In the rooms that Roman and his wife Yulia occupy, everything is provisional. The suitcases are packed and their most valuable belongings are ready in case they have to leave in a hurry. Some of their things have already been sent to safer places. The little time the soldiers leave them is spent bottling food — tomato sauce, vegetables, pork stew — in large jars that they store on shelves under a trap door with jars of oil and other non-perishable products in the air-raid shelter they have built in the basement. Their two daughters, one an 18-year-old student and the other, 31, married to an army instructor, are safe in the town of Dnipro, 150 miles to the west, where the war barely reaches. “For us that’s the most important thing, that the girls are safe while we are still here,” Roman assures his wife.

Yulia, with misty eyes, says that they call them every day asking them to get the hell out of there. It makes no sense to be in danger. That the Russians might come and get them. But this strong-looking woman soon pulls herself together. “We live well here.

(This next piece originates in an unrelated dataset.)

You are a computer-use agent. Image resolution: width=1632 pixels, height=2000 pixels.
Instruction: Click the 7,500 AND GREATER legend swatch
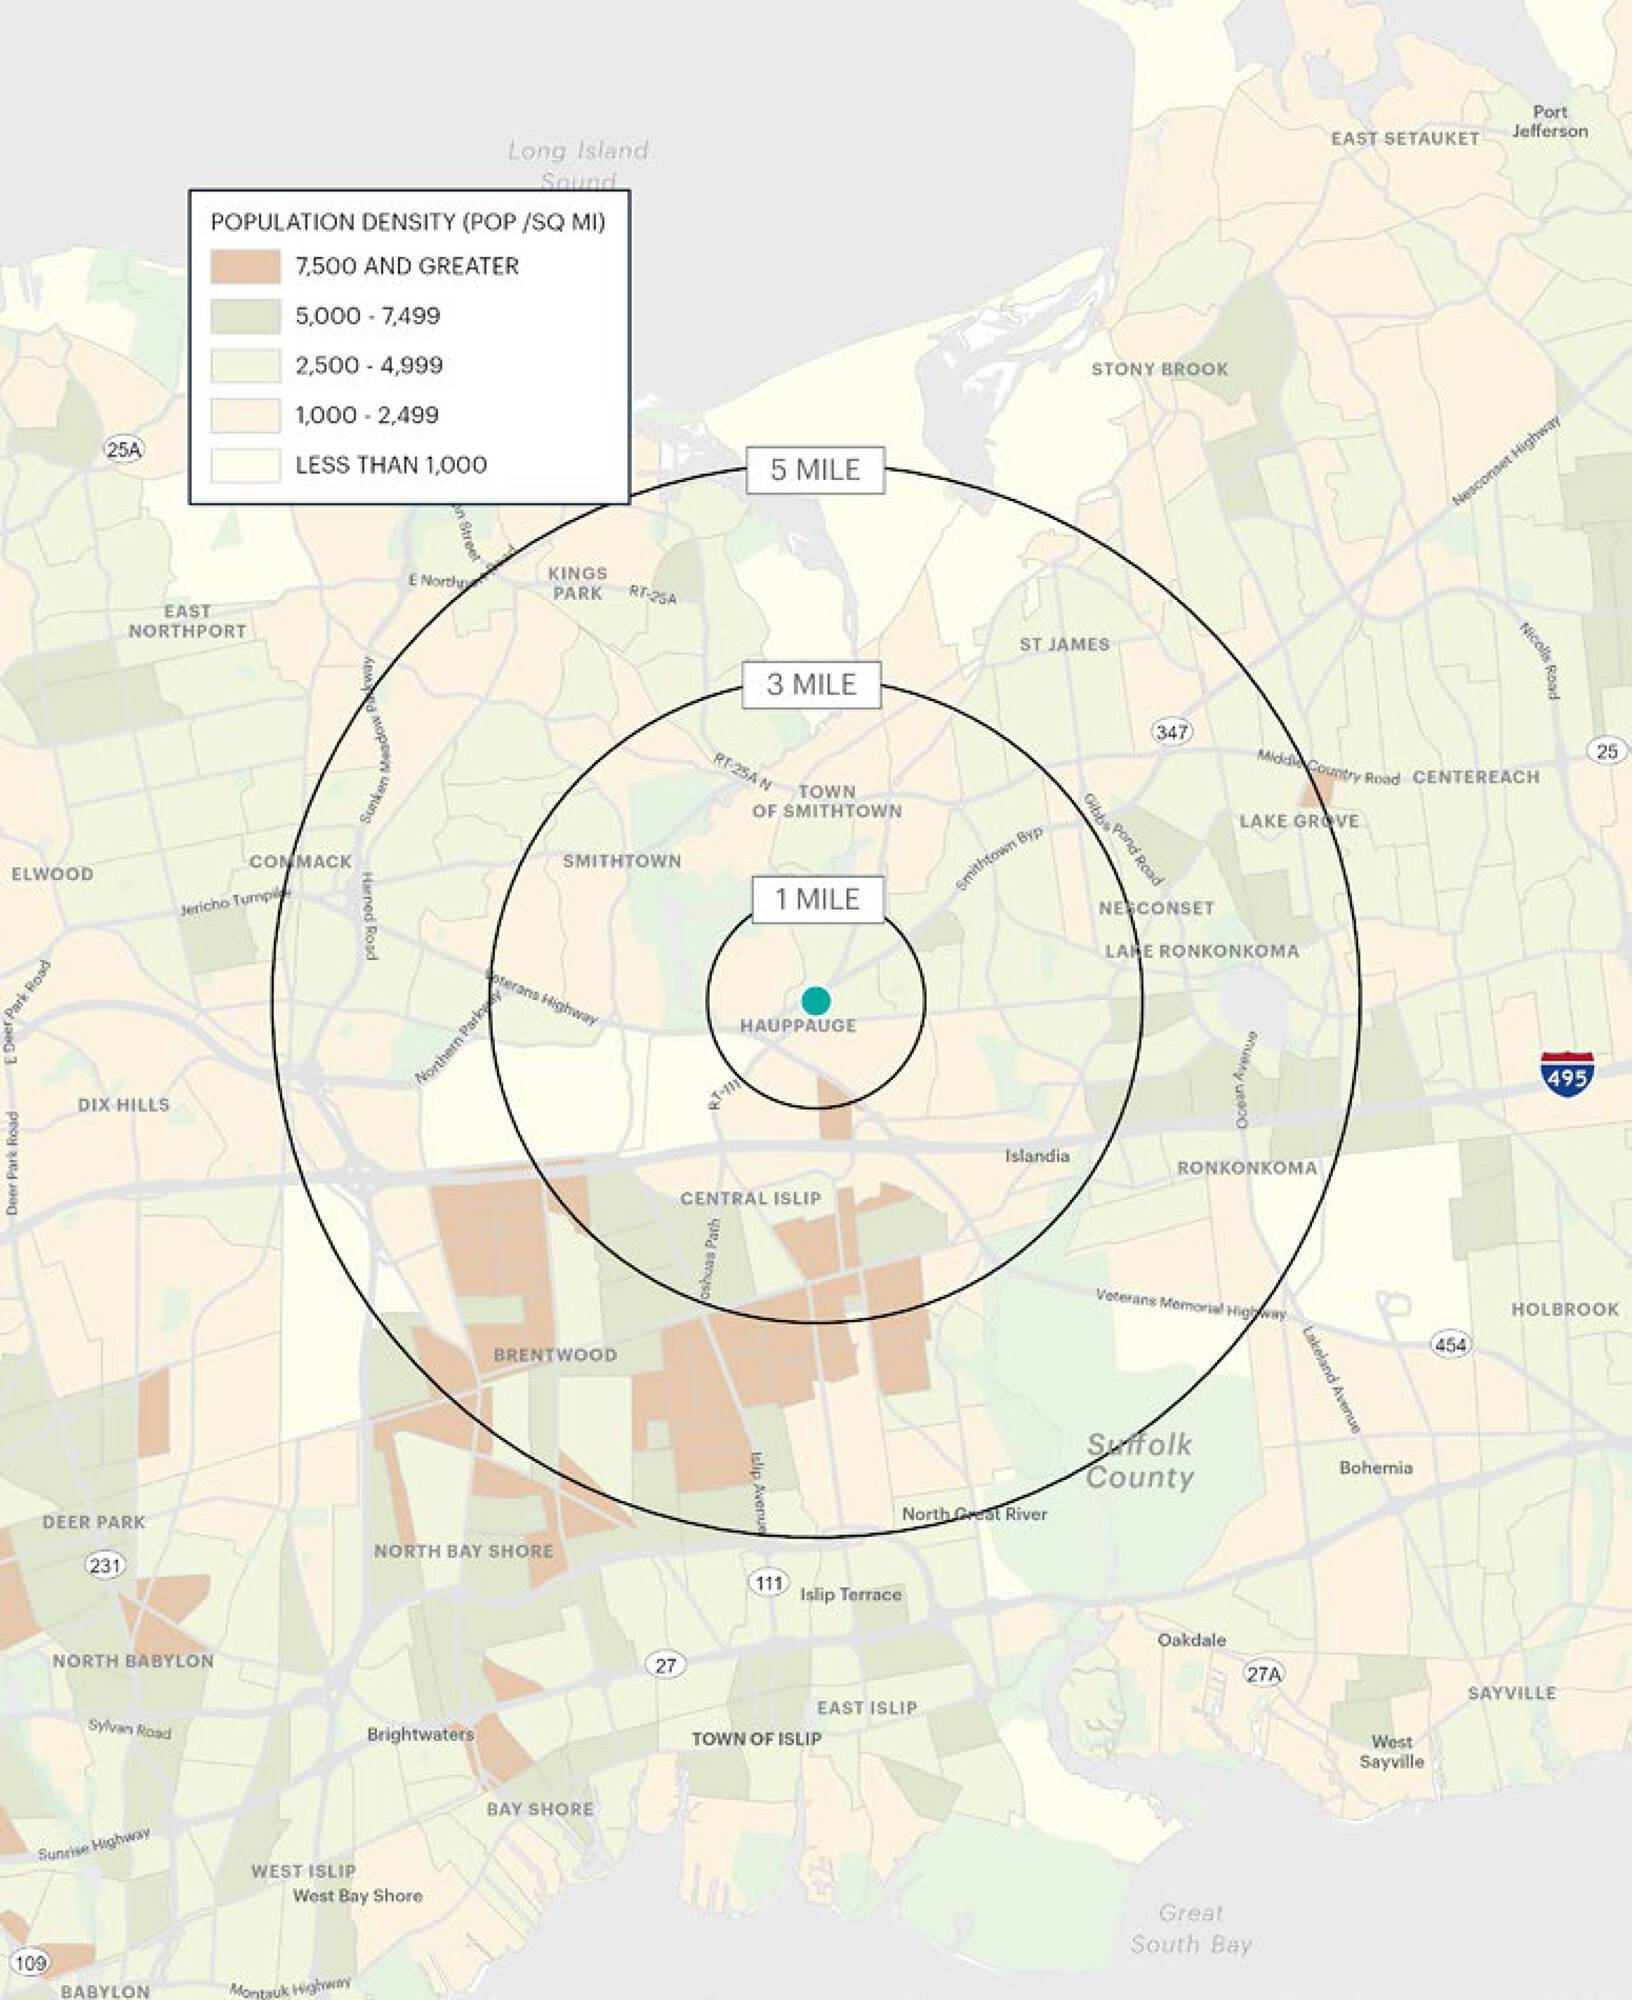pos(245,266)
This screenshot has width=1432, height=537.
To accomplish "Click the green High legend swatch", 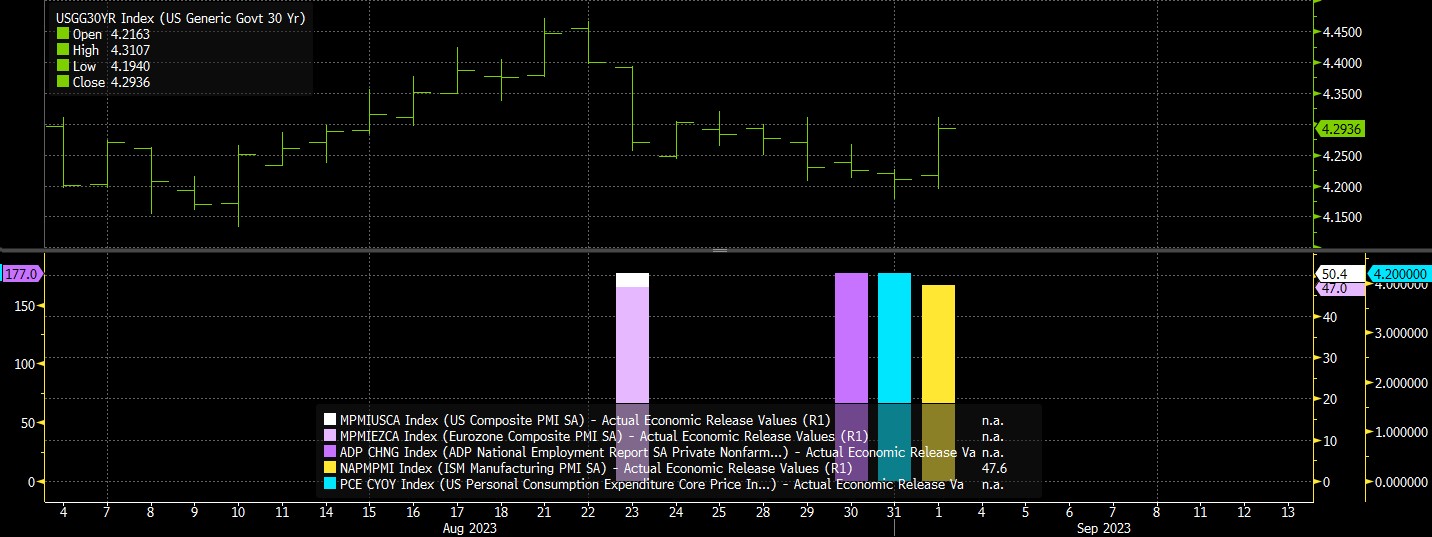I will (x=62, y=50).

We like to be with the soldiers and feed them homemade food every day so they feel at home. We are very grateful to them because they are fighting for us and what we want is to help them with everything we have,” she says. “We know perfectly well the danger we are in, but we are prepared in case [the Russians] come close. Just today we heard airplanes and there have been several explosions, but so what? Here we take care of the kids and we are in our home. Are we going to leave all this abandoned? No, for now, we are not going to leave.”

After two years of heavy fighting, the life of the servicemen on the Avdiivka front is very precarious. Despite risking their lives every day for their country, those who are not lucky enough to be with people like Yulia and Roman have to rent their own accommodation, paid for with their salaries, if they do not want to live permanently in the trenches. The Starlink antennas provided by the army are now in short supply, and they have to pay for their own telephone and internet access. What little food they are provided with they supplement from their budget and cook for themselves. Even getting a new uniform is a pipe dream when the ones they have are worn out.

Sitting at his kitchen table, Roman, looking tired, rubs his face and head with his hands and reflects aloud. “We have to win this war, we can’t leave this problem to our children and grandchildren,” he says. “If our allies don’t want to send us soldiers, let them at least give us the weapons and ammunition we need to keep fighting, but let them hurry,” he continues. “If they don’t, sooner or later they will be the ones who will have to fight the Russians on the battlefield.” Meanwhile, Yulia covers the last glass jars with food fresh from the oven. Tomorrow it will be back to feeding the pigs, tending the crops, fetching firewood, and preparing food for the soldiers. Protecting and caring for their farm. Defending their homeland.